* Objectif A
D'après le texte sur les tombes de poilus à Bolbec, dans quel but mène-t-on un long travail de recherches et de généalogie ? Répondez en une à trois phrases.
* Objectif B
Combien de sépultures de soldats de la Grande Guerre le texte sur les tombes de poilus à Bolbec mentionne-t-il ?
* Objectif C
Poursuivez le texte sur les tombes de poilus à Bolbec à partir de sa dernière phrase.

* Passage extrait
::::::
Le dernier combat des poilus oubliés.

 

Nous sommes quelques uns à nous être émus du sort réservé à 90 sépultures de soldats de la Grande Guerre (1914-1918) inhumés dans le carré des corps restitués de Bolbec (Seine-Maritime). Il s’agit bien souvent de soldats morts au front, dont les familles ont fait rapatrier les corps au début des années 1920. Près d’eux, reposent des combattants morts des suites de leurs blessures à l’hôpital auxiliaire local ainsi que des ‘Gueules cassées’, ces soldats gazés, amputés, malades… qui ont émis l’ultime souhait de reposer éternellement auprès de leurs camarades. Conformément à la loi, un premier constat d’abandon a été effectué en avril 2013. Ces tombes étant initialement à la charge des familles, un nouveau constat aura lieu en avril 2016. Afin d’éviter une nouvelle exhumation à ces soldats, c’est avec l’aide de passionnés, de descendants et avec le soutien de l’Amicale du 7e régiment de Chasseurs, qu’un long travail de recherches et de généalogie est en cours. Il nous a déjà permis de retrouver une trentaine de descendants disséminés un peu partout dans le monde. C’est maintenant à nous de découvrir l’histoire et le parcours de cette jeunesse qui n’a pas eu le temps de vieillir.

 

Aujourd’hui, seul le hasard permet encore à quelques égarés de venir se recueillir dans le mémorial initialement dédié aux valeureux soldats tombés au Champ-d’Honneur ; ces combattants, ces hommes simples et anonymes ; sur qui a reposé le fardeau et le destin du monde. Ils ont donné ce qu’ils avaient de plus cher : la vie. On estime que cette guerre, considérée alors comme ‘la der des der’, a fait près de neuf millions de morts et vingt millions de blessés. Dans La vie et rien d’autre de Bertrand Tavernier (1989), le commandant Delaplane, brillamment interprété par Philippe Noiret (1930-2006), a ces mots terribles : « par comparaison avec le temps mis par les troupes alliées à descendre les Champs-Elysées lors du défilé de la Victoire, environ trois heures je crois, j’ai calculé que, dans les mêmes conditions de vitesse de marche et de formation réglementaire, le défilé des pauvres morts de cette inexpiable folie n’aurait pas duré moins de onze jours et onze nuits ». Cynique épitaphe. Formidable concision.
::::::
* Données brutes

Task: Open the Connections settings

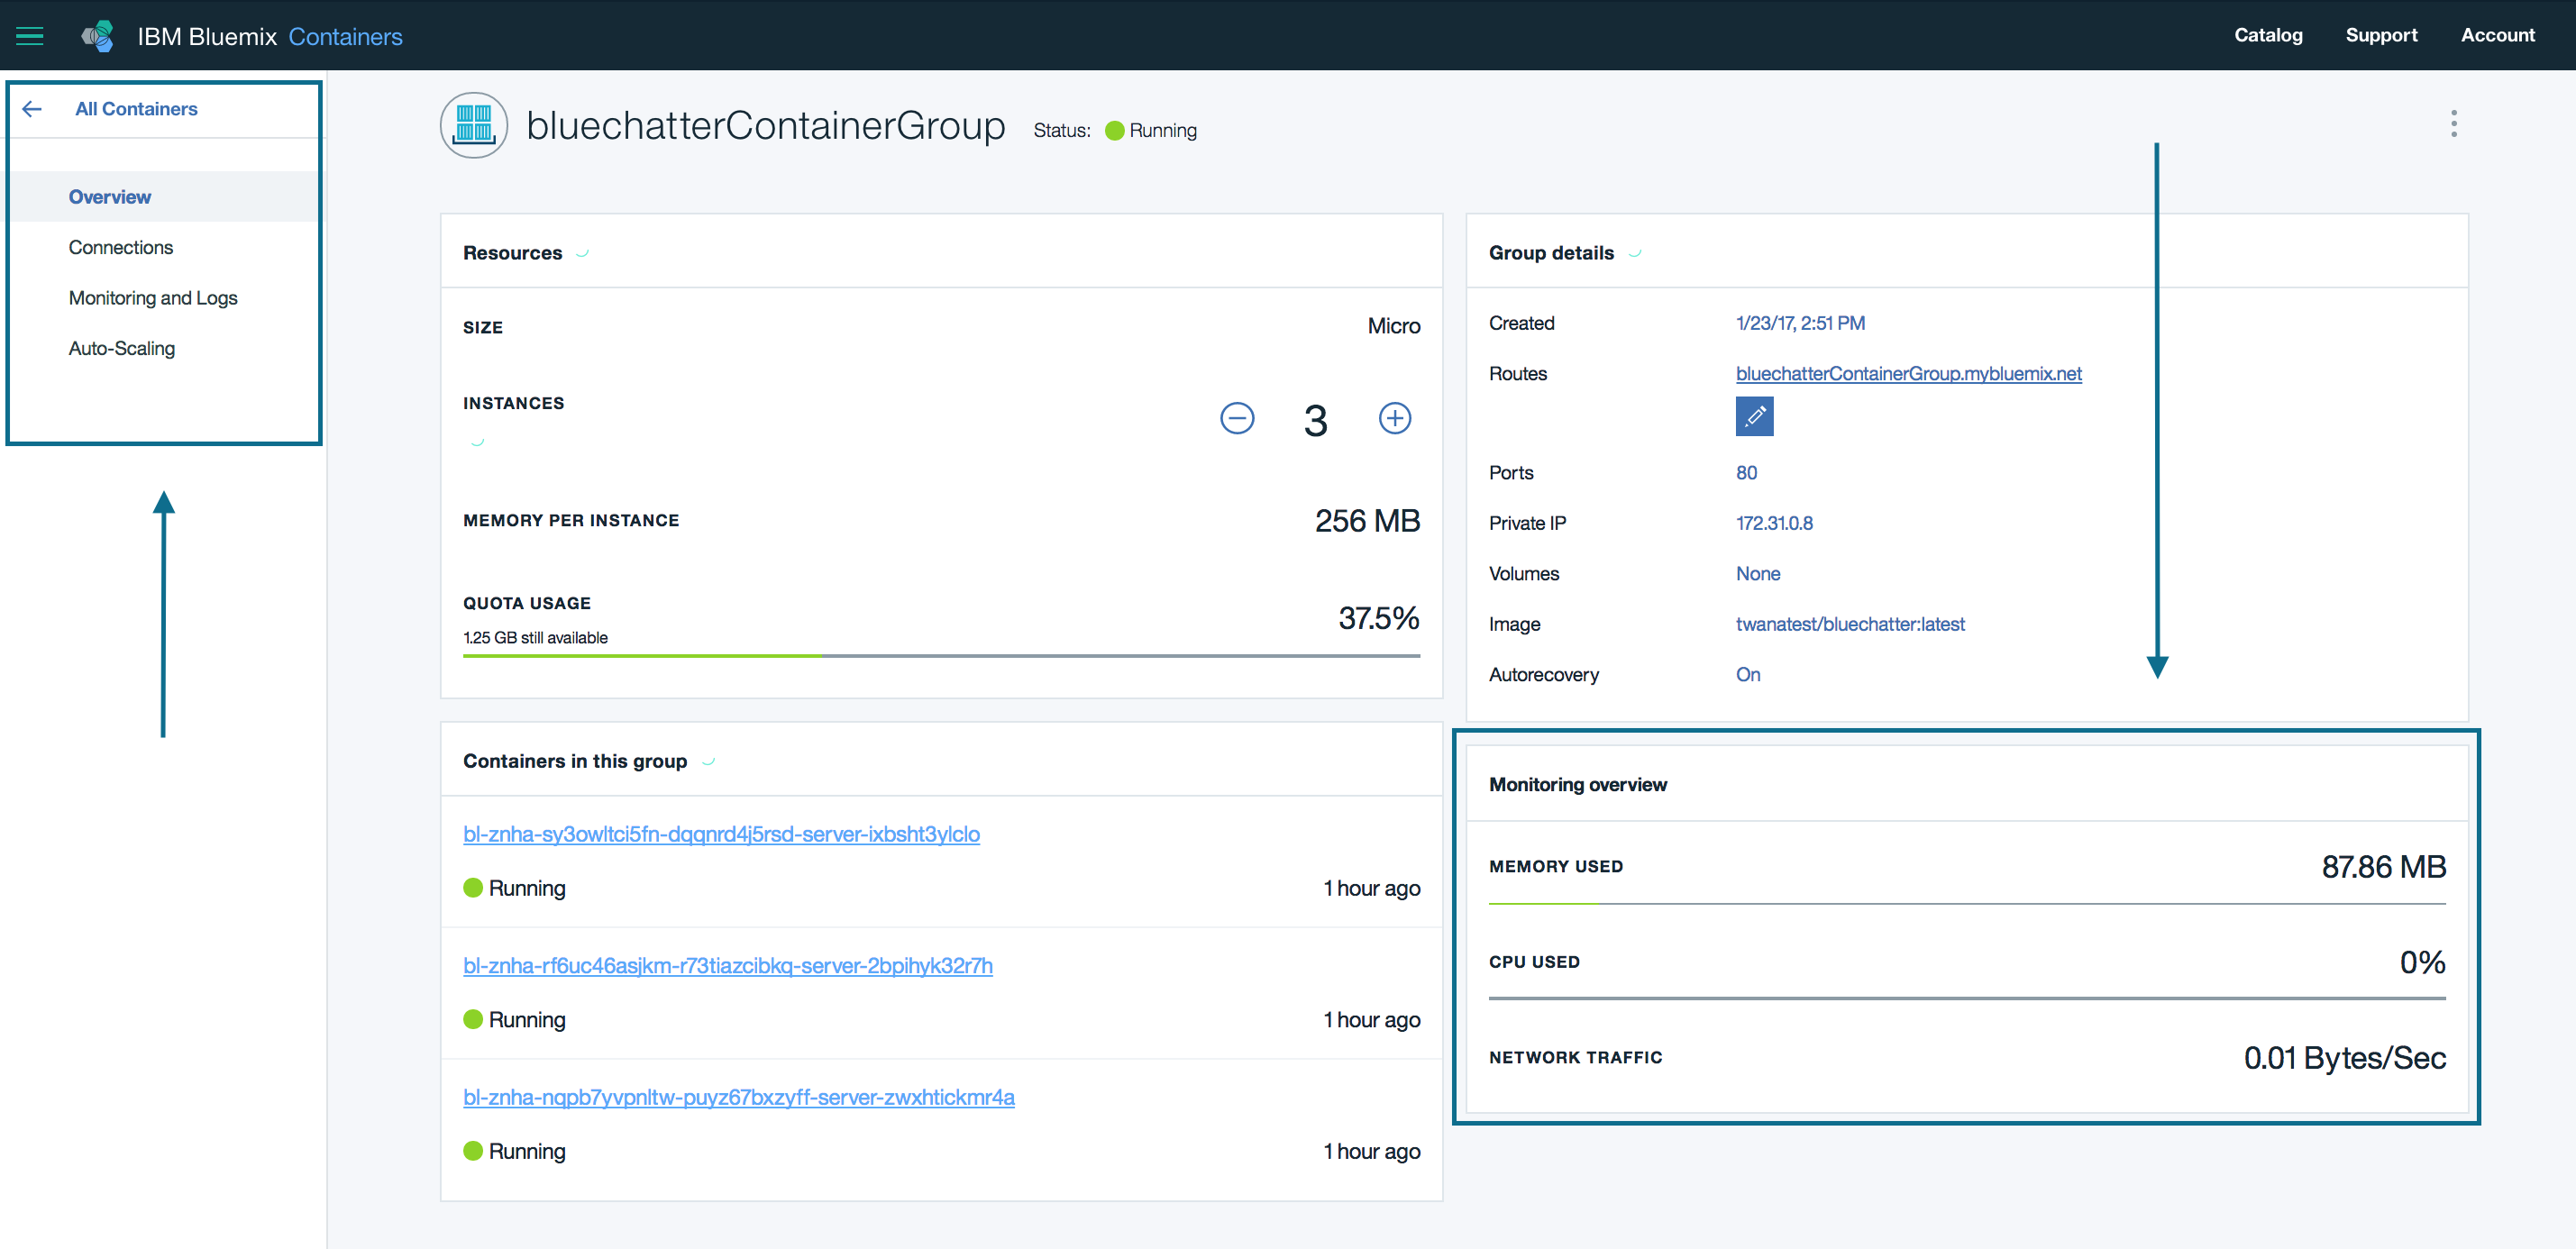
::::::
* Réponse rédigée A
Ce travail vise à éviter une nouvelle exhumation aux soldats inhumés dans le carré des corps restitués de Bolbec. Ces tombes étaient à l'origine à la charge des familles, et un premier constat d'abandon a été effectué en avril 2013, avant un nouveau constat prévu en avril 2016.

* Réponse rédigée B
90 sépultures.

* Réponse rédigée C
 

Familles, visiteurs, simples curieux. Venez à la rencontre de ces tombes aux croix penchées, aux pierres noircies, dont la lente mais inexorable érosion fait son œuvre. Certaines sont brisées en deux, d'autres sont enfoncées dans la terre par le martèlement des saisons. Sur les stèles aux inscriptions effacées et aux photographies usées par le temps, des Christ démembrés, couchés sur le dos, paraissent questionner le ciel... Depuis des décennies, les oubliés n'ont plus de prières et le bleuet fleuri a disparu. Ils s'appelaient Henri, Gaston, Armand, Eugène, Émile, Raymond, André, Ernest, Gustave, Paul... Leurs mères où leurs épouses s'appelaient Yvonne, Léontine, Marthe, Marguerite, Augustine, Juliette, Louise, Émilienne... Beaucoup avaient les mains et la nuque plissées du laboureur, les doigts usés de l'ouvrier ou du tisserand, les ongles cassés du menuisier ou du mécanicien, la respectabilité de l’instituteur, la serviabilité du domestique ou l'élégance du garçon de bureau... Ces hommes, âgés de 19 à 52 ans, moustachus en pantalon garance et cache-képi ou en tenue bleu horizon et casque Adrian, étaient fantassins, chasseurs, artilleurs, cavaliers, brancardiers, aérostiers, canonniers, zouaves... Gamins, sous-officiers aguerris et officier réserviste, ceux-là même qui mirent leur vie au service de la Patrie, reposent dans 90 sépultures où ne résident que des corps couchés sous terre que l’on ne pleure plus depuis longtemps. Telle une garde d'honneur, ils semblent pourtant veiller fraternellement sur l'imposant mausolée qui leur est dédié.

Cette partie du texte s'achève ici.